Refactor audio channel handling and wake word detection in Application class (#1722)

- Introduced ContinueOpenAudioChannel and ContinueWakeWordInvoke methods to streamline audio channel management and wake word processing. - Updated HandleToggleChatEvent and HandleWakeWordDetectedEvent to utilize scheduling for state changes, improving UI responsiveness. - Simplified logic for setting listening modes based on audio channel state, enhancing code clarity and maintainability.
2026-02-01 14:55:47 +08:00
parent b6c61fe390
commit 0883a36537
2 changed files with 75 additions and 50 deletions
--- a/main/application.cc
+++ b/main/application.cc
@@ -691,14 +691,16 @@ void Application::HandleToggleChatEvent() {
    }

    if (state == kDeviceStateIdle) {
+        ListeningMode mode = aec_mode_ == kAecOff ? kListeningModeAutoStop : kListeningModeRealtime;
        if (!protocol_->IsAudioChannelOpened()) {
            SetDeviceState(kDeviceStateConnecting);
-            if (!protocol_->OpenAudioChannel()) {
-                return;
-            }
+            // Schedule to let the state change be processed first (UI update)
+            Schedule([this, mode]() {
+                ContinueOpenAudioChannel(mode);
+            });
+            return;
        }
-
-        SetListeningMode(aec_mode_ == kAecOff ? kListeningModeAutoStop : kListeningModeRealtime);
+        SetListeningMode(mode);
    } else if (state == kDeviceStateSpeaking) {
        AbortSpeaking(kAbortReasonNone);
    } else if (state == kDeviceStateListening) {
@@ -706,6 +708,21 @@ void Application::HandleToggleChatEvent() {
    }
 }

+void Application::ContinueOpenAudioChannel(ListeningMode mode) {
+    // Check state again in case it was changed during scheduling
+    if (GetDeviceState() != kDeviceStateConnecting) {
+        return;
+    }
+
+    if (!protocol_->IsAudioChannelOpened()) {
+        if (!protocol_->OpenAudioChannel()) {
+            return;
+        }
+    }
+
+    SetListeningMode(mode);
+}
+
 void Application::HandleStartListeningEvent() {
    auto state = GetDeviceState();
    
@@ -726,11 +743,12 @@ void Application::HandleStartListeningEvent() {
    if (state == kDeviceStateIdle) {
        if (!protocol_->IsAudioChannelOpened()) {
            SetDeviceState(kDeviceStateConnecting);
-            if (!protocol_->OpenAudioChannel()) {
-                return;
-            }
+            // Schedule to let the state change be processed first (UI update)

▸ **Records for locating described items**

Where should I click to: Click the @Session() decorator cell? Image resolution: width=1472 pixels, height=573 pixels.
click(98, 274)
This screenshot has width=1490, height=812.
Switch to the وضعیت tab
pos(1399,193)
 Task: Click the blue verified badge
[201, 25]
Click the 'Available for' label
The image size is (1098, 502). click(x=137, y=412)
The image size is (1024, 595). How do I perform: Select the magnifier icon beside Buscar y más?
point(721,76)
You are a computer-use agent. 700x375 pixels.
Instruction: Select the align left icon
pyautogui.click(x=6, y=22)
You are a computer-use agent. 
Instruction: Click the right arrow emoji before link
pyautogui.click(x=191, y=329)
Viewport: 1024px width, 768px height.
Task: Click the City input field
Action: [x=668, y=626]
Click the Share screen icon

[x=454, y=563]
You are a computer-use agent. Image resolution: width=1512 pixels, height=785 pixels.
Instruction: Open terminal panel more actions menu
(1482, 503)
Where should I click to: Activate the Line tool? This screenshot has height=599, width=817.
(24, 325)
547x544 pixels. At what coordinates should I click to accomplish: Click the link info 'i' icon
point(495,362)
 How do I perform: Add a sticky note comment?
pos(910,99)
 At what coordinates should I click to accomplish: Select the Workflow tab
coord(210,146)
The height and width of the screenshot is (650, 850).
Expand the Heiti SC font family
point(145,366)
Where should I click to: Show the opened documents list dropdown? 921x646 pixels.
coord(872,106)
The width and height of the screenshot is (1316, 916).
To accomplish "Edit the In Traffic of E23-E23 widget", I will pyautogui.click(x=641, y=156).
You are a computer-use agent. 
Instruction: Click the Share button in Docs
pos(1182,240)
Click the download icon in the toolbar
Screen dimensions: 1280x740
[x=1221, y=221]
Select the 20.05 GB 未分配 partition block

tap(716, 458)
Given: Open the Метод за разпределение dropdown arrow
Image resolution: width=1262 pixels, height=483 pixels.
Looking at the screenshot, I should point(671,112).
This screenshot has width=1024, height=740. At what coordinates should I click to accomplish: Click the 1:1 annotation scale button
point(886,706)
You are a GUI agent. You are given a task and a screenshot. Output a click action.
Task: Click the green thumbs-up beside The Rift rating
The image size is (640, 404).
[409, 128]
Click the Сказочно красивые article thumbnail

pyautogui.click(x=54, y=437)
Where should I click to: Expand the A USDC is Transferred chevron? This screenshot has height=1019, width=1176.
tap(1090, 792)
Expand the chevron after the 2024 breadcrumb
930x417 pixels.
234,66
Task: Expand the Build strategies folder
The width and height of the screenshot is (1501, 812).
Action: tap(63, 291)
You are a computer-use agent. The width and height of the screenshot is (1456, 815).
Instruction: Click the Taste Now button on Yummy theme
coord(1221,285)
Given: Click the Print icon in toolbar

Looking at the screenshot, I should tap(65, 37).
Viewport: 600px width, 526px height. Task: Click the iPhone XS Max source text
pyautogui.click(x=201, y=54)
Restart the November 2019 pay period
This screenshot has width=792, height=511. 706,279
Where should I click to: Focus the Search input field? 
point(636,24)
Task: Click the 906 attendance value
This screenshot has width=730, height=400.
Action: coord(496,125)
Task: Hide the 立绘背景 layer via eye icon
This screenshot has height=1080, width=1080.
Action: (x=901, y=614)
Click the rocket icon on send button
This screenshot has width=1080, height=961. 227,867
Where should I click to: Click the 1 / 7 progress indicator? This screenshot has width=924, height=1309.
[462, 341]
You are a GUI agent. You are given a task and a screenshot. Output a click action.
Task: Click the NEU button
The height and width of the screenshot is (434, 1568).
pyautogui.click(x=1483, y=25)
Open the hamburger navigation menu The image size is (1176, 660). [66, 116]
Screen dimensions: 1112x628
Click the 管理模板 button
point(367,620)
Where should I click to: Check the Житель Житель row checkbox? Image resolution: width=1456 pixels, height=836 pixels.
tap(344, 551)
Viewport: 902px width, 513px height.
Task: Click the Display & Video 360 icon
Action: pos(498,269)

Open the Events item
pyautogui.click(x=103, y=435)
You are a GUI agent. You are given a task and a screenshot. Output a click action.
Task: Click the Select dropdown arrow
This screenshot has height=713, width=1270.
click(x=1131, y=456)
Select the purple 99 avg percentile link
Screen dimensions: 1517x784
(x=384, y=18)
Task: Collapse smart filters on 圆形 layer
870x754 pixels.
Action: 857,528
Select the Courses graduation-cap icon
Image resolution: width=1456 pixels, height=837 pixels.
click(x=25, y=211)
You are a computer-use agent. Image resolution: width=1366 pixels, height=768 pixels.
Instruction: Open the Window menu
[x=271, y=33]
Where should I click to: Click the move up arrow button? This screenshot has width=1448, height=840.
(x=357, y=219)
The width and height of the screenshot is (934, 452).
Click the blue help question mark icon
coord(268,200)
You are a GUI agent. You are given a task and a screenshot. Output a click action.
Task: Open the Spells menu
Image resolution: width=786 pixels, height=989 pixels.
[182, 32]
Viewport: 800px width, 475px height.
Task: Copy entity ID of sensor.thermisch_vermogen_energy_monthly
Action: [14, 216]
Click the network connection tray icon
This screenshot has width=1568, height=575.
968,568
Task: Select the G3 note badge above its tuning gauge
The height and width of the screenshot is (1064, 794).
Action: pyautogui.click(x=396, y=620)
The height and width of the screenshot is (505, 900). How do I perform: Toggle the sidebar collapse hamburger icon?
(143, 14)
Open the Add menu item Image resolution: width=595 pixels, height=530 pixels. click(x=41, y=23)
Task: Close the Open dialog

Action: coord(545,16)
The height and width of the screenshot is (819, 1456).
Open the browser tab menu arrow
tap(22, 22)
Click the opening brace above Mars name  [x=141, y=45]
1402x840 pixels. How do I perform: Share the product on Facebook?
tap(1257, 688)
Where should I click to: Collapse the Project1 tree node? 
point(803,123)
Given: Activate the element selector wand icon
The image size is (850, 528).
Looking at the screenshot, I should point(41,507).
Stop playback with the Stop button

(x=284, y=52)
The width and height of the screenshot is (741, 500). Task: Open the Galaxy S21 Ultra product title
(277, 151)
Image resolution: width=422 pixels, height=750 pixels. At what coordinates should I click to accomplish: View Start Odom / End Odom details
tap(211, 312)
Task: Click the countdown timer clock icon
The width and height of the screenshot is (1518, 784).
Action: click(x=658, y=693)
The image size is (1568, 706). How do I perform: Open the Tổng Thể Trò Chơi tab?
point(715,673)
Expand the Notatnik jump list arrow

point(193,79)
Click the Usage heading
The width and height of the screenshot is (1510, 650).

▸ **Work to complete**
A - Name every distinct device-state constant beginning with kDeviceState that appears in the commit diff.
B - Decide whether each statement agrees with the commit diff, and back each yes or no with the deciding words quoted from it: (i) the commit touches two files; (ii) ContinueOpenAudioChannel returns early when the device state is anything other than kDeviceStateConnecting; (iii) the commit removes more lines than it adds.
C - Repeat the commit diff from "- Introduced ContinueOpenAudioChannel" to "clarity and maintainability.".
The listing has no role in this exercise.

▸ **The results**
A - kDeviceStateIdle, kDeviceStateConnecting, kDeviceStateSpeaking, kDeviceStateListening

B -
(i) Yes: "2 changed files with 75 additions and 50 deletions"
(ii) Yes: "if (GetDeviceState() != kDeviceStateConnecting) {"
(iii) No: "75 additions and 50 deletions"

C -
- Introduced ContinueOpenAudioChannel and ContinueWakeWordInvoke methods to streamline audio channel management and wake word processing. - Updated HandleToggleChatEvent and HandleWakeWordDetectedEvent to utilize scheduling for state changes, improving UI responsiveness. - Simplified logic for setting listening modes based on audio channel state, enhancing code clarity and maintainability.